L’ex coniuge superstite divorziato non ha diritto alla pensione di reversibilità se l’assegno mensile stabilito in giudizio è d’importo talmente basso da ricoprire praticamente una funzione simbolica. È quanto sancisce la Corte di Cassazione, con una nuova sentenza dove chiarisce i requisiti essenziali.
A detta della Suprema Corte, nonostante nella prevalenza dei casi basti la titolarità di un assegno divorzile per il diritto alla reversibilità, nell’accordare tale beneficio non è possibile prescindere dall’obiettivo perseguito, ovvero la prosecuzione del sostegno economico offerto in vita dalla persona defunta.
Pensione di reversibilità: la titolarità non è un requisito sufficiente
In pratica, la semplice facoltà di godere di un assegno divorzile, a carico dell’ex coniuge defunto per il riconoscimento del trattamento pensionistico a favore di quello superstite, non è abbastanza. Difatti, occorre che il valore dell’assegno sia tale da costituire un effettivo supporto. Dunque, se l’assegno divorzile o aiuto analogo, comunque denominato, a carico del dante canta risulta irrisorio, la reversibilità non spetta.

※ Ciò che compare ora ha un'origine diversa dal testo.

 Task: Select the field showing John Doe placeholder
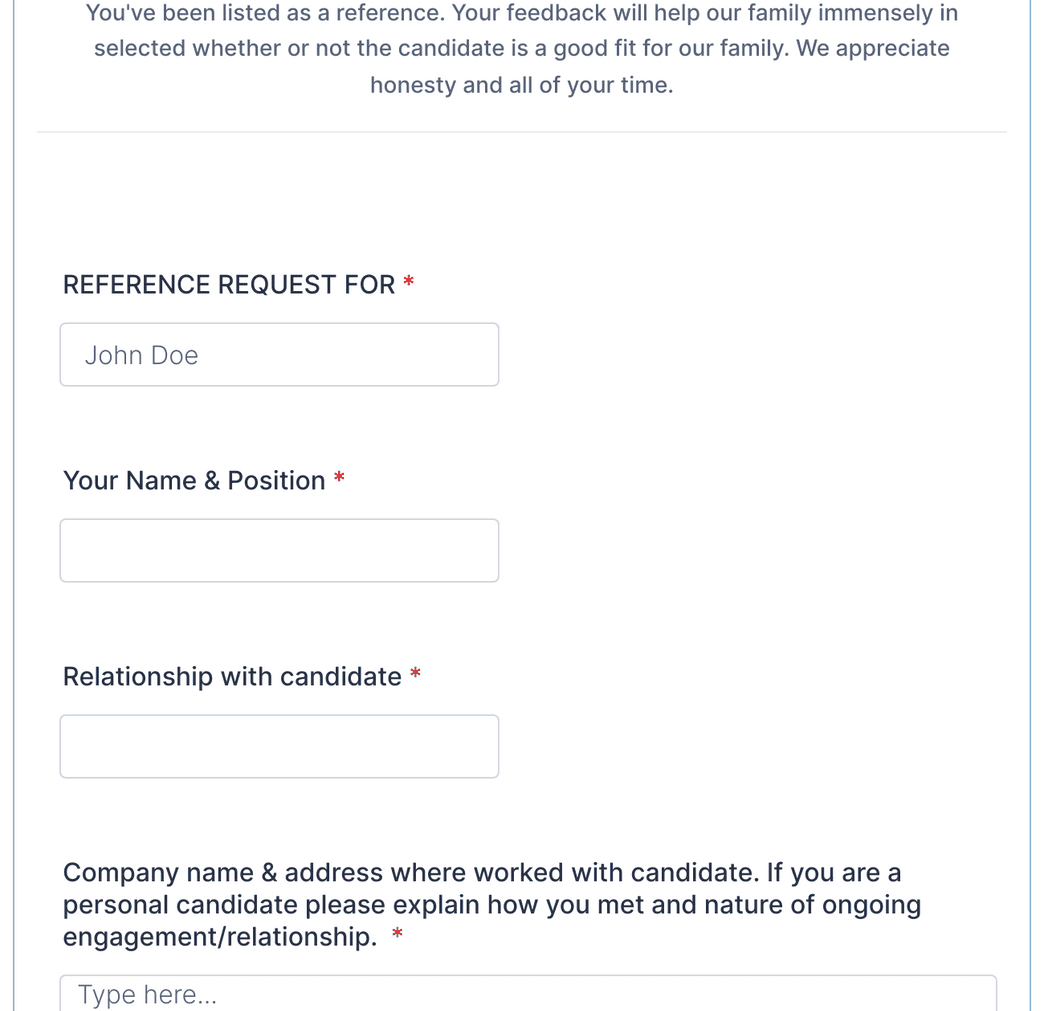coord(279,354)

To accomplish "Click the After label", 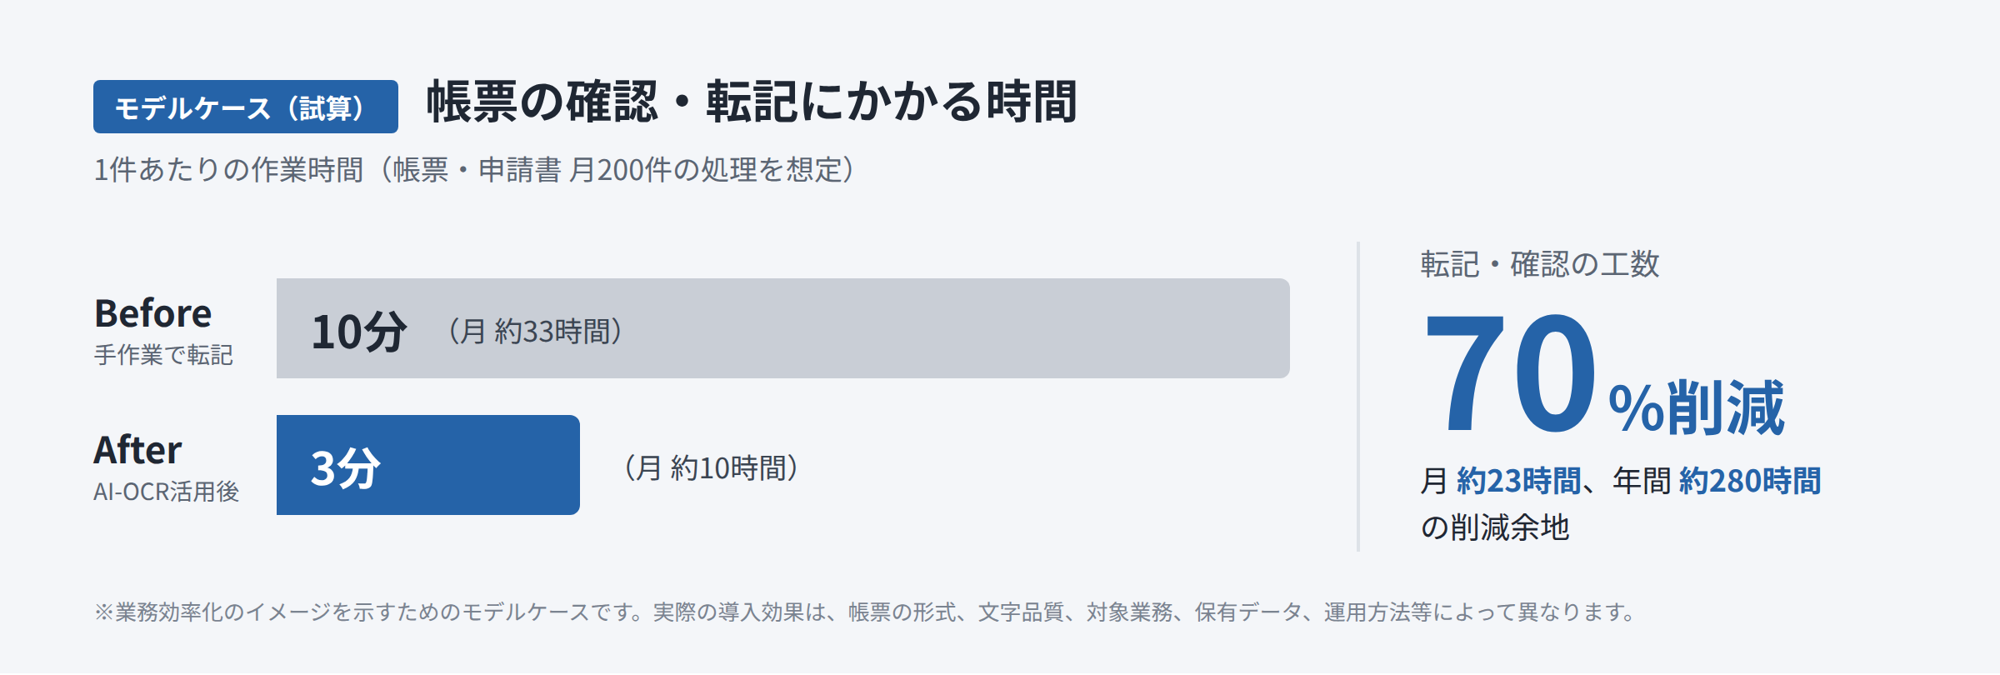I will click(x=137, y=450).
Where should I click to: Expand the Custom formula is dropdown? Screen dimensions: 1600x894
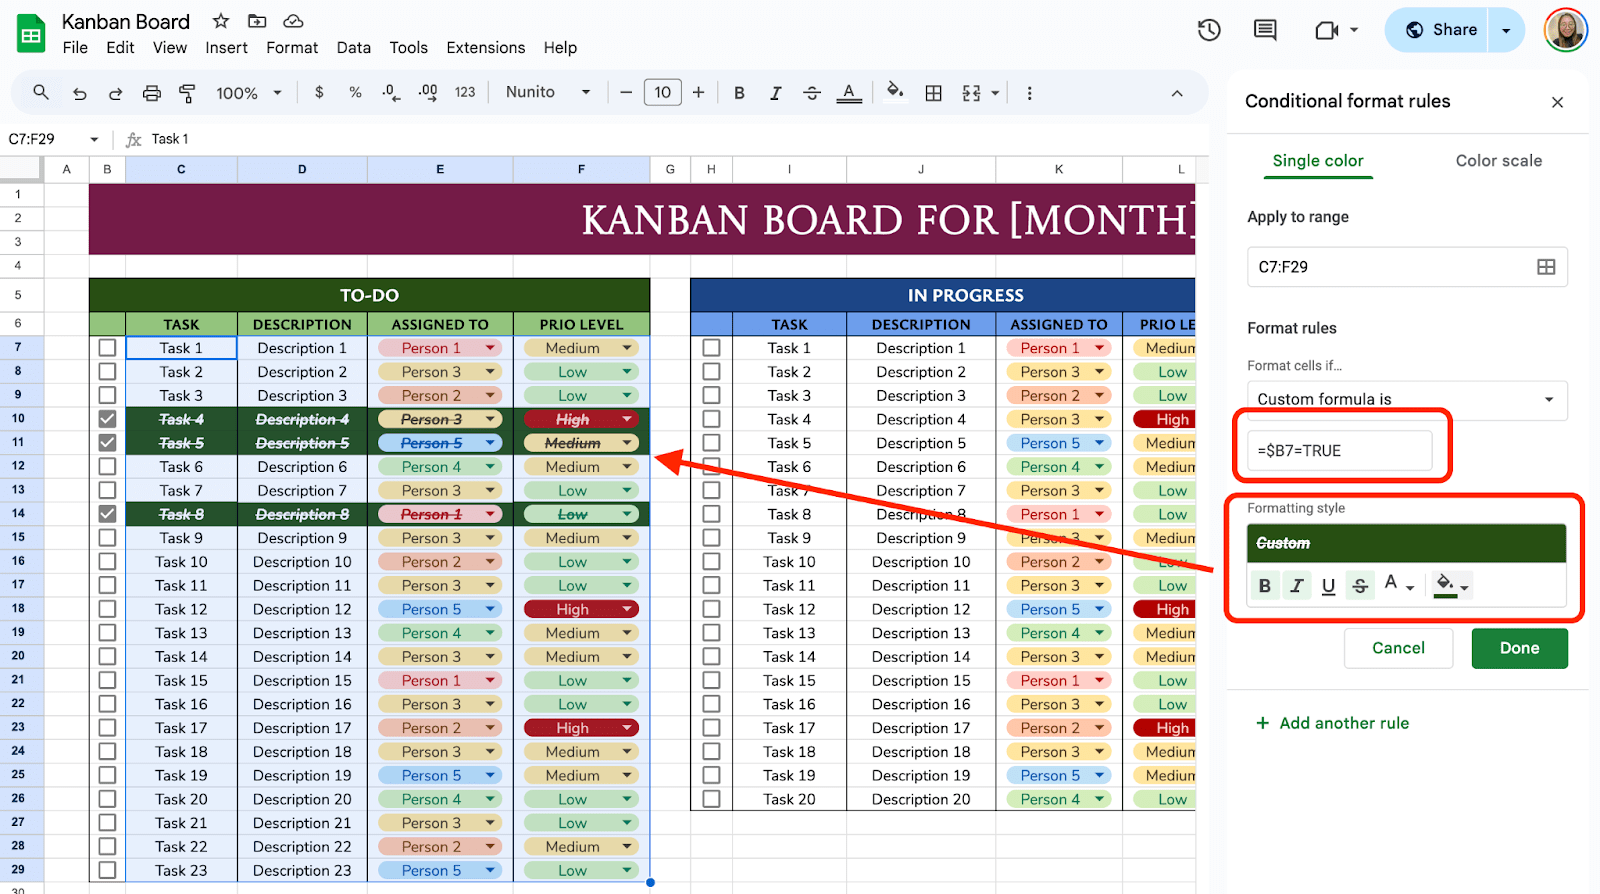[1406, 399]
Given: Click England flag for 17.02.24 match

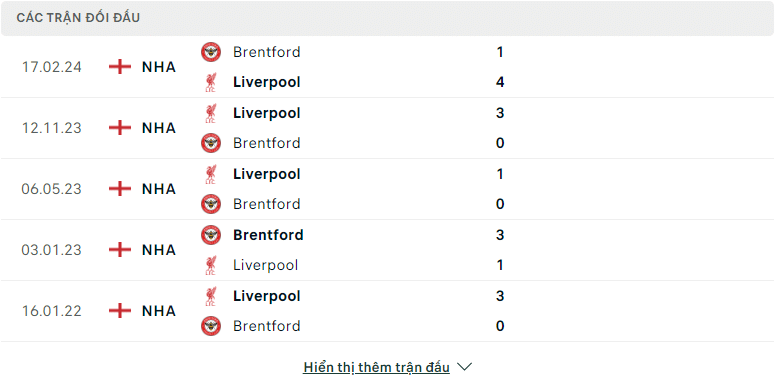Looking at the screenshot, I should tap(120, 66).
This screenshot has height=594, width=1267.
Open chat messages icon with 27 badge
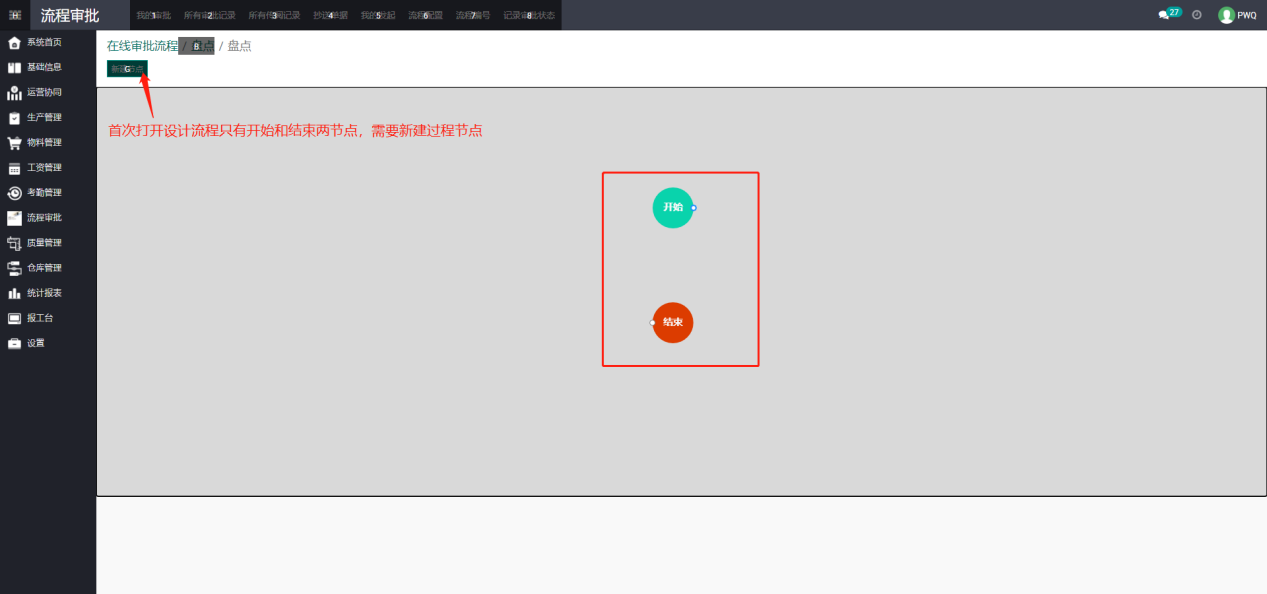(1164, 15)
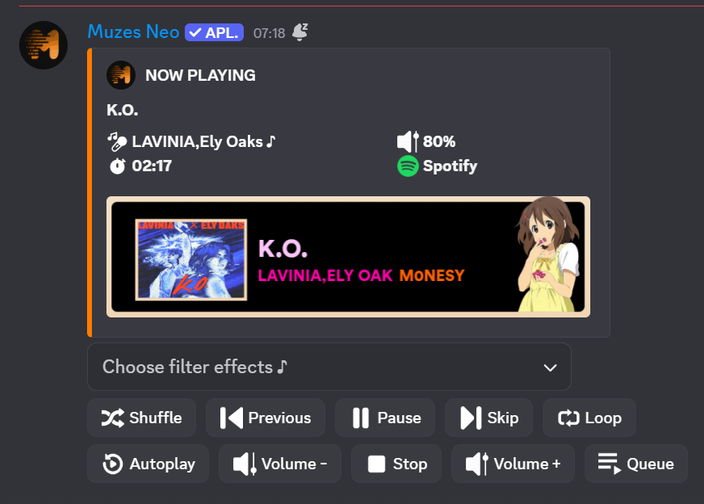Stop playback
The height and width of the screenshot is (504, 704).
tap(396, 464)
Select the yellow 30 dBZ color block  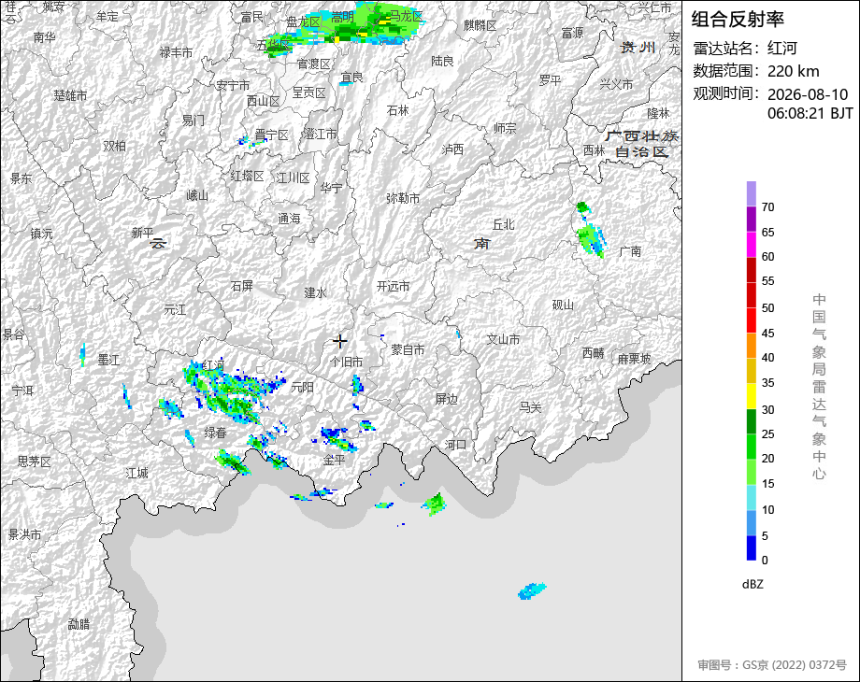tap(751, 396)
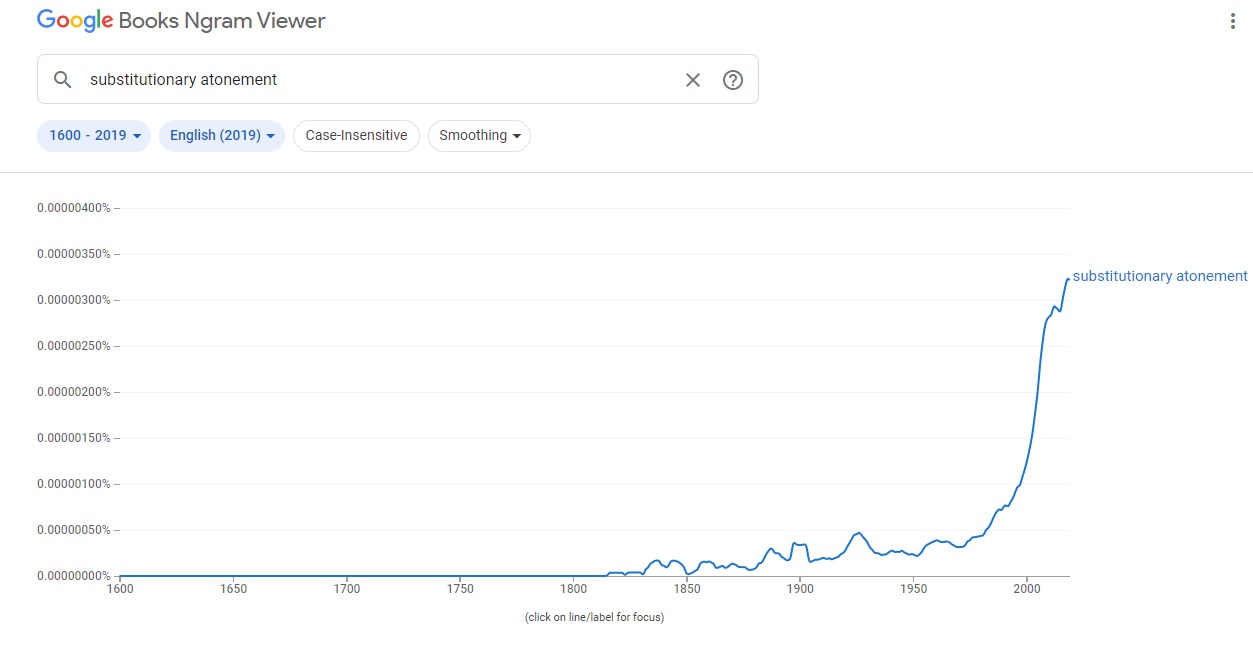Click the 0.00000400% y-axis label
Viewport: 1253px width, 645px height.
[x=73, y=208]
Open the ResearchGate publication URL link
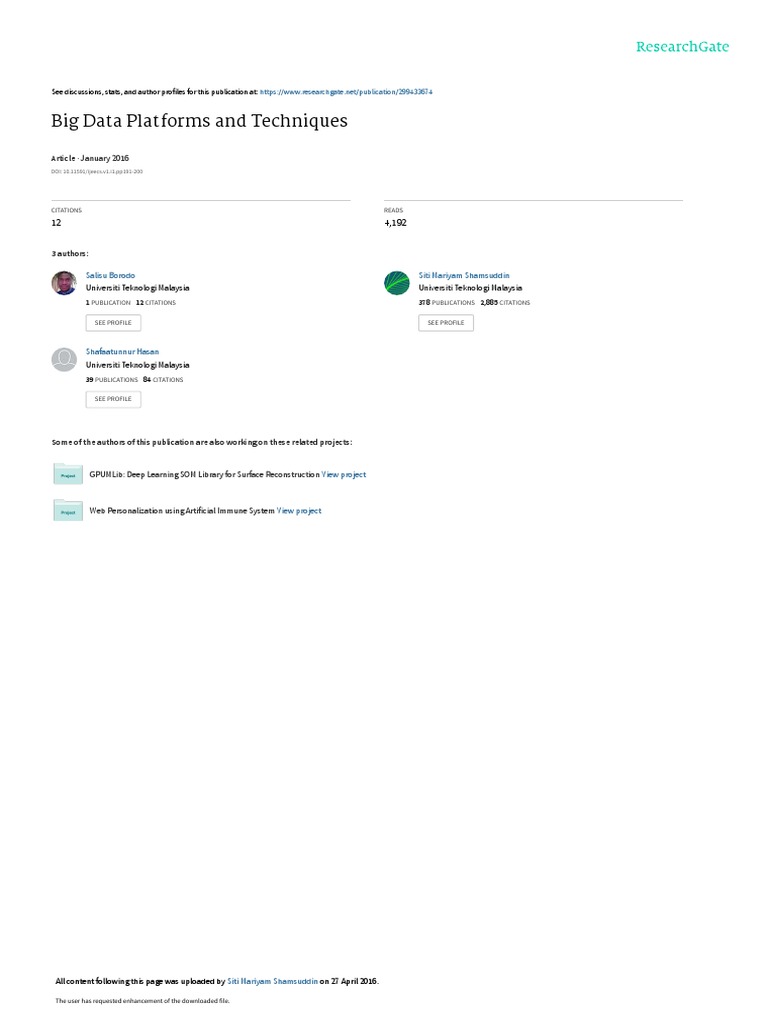The width and height of the screenshot is (768, 1024). pos(346,92)
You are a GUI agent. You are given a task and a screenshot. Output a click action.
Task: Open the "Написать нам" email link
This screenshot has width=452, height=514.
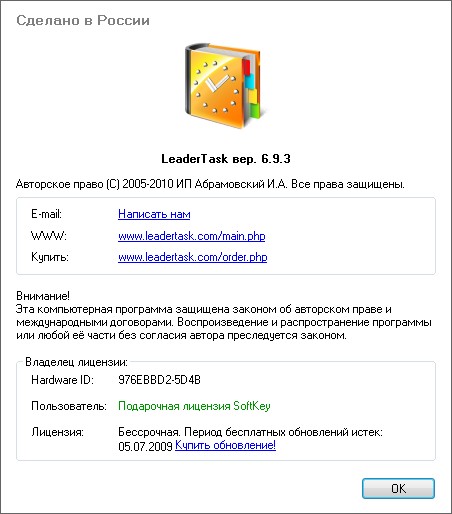click(x=154, y=214)
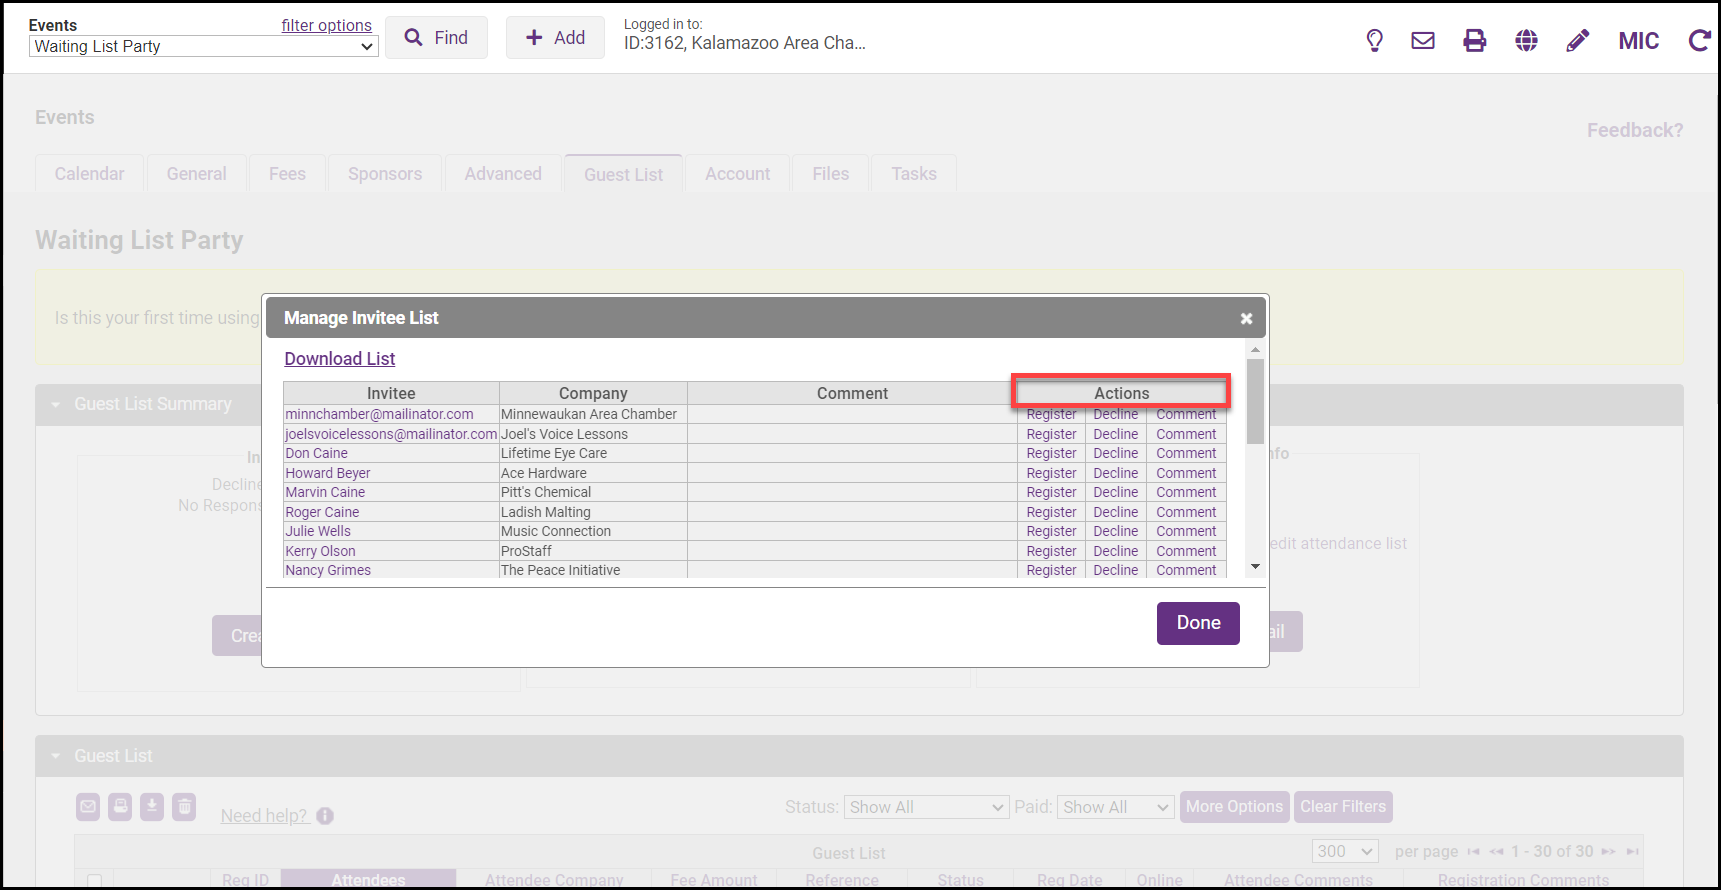The image size is (1721, 890).
Task: Click the globe icon in top toolbar
Action: pos(1526,40)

In una situazione del genere non sussiste infatti una reale esistenza, perciò viene a mancare il presupposto per l’attribuzione della misura. In base alla mera titolarità ne conseguirebbe un effetto irragionevole. Ossia quello di assicurare al beneficiario una migliore condizione rispetto al passato, quando l’ex coniuge era ancora in vita.
Quando l’ex coniuge superstite ne ha diritto e quando no
Nella prevalenza delle situazioni, il coniuge divorziato ha diritto alla pensione ai superstiti esclusivamente se riceve l’assegno divorzile, purché la somma non sia irrilevante e l’ex deceduto risultasse iscritto all’Istituto nazionale di previdenza sociale (Inps) del pronunciamento di divorzio.
Inoltre, il superstite non deve avere contratto nuovo matrimonio. Difatti, qualora celebri nuove nozze, decade il diritto alla pensione di reversibilità, ma riceve, in compenso una tantum (cioè in una unica soluzione) una somma pari al trattamento percepito moltiplicato per 26.